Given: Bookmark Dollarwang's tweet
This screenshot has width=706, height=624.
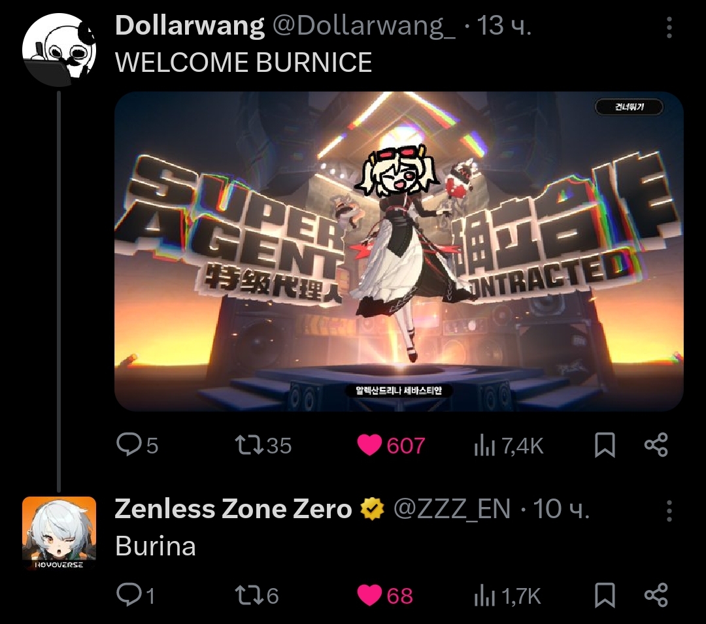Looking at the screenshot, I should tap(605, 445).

* * *

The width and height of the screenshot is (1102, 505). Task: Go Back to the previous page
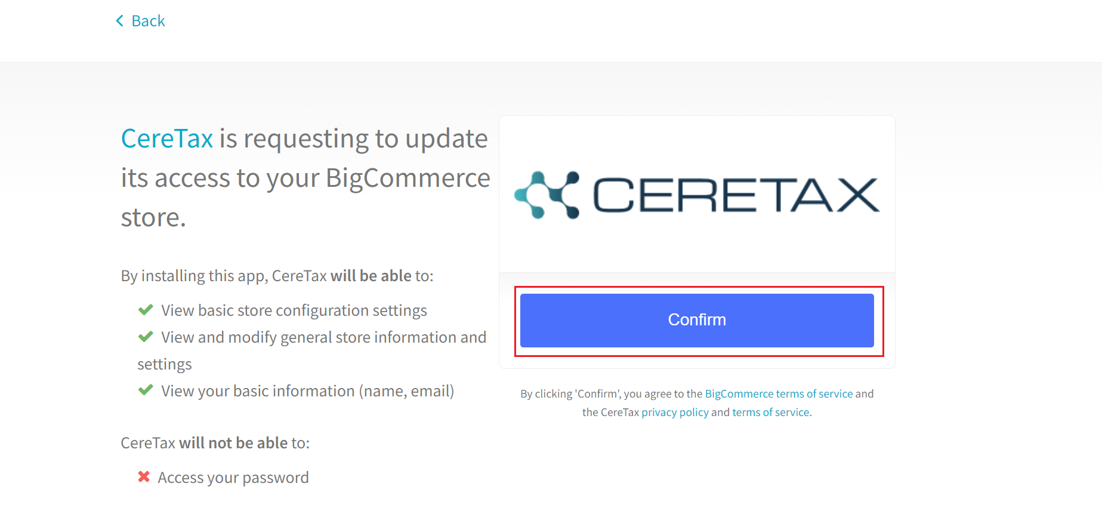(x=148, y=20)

### Given request
Report each line of the records above that contains the word "width", copying every such line in full.

### Written solution
This screenshot has width=706, height=624.
The width and height of the screenshot is (1102, 505). Task: Go Back to the previous page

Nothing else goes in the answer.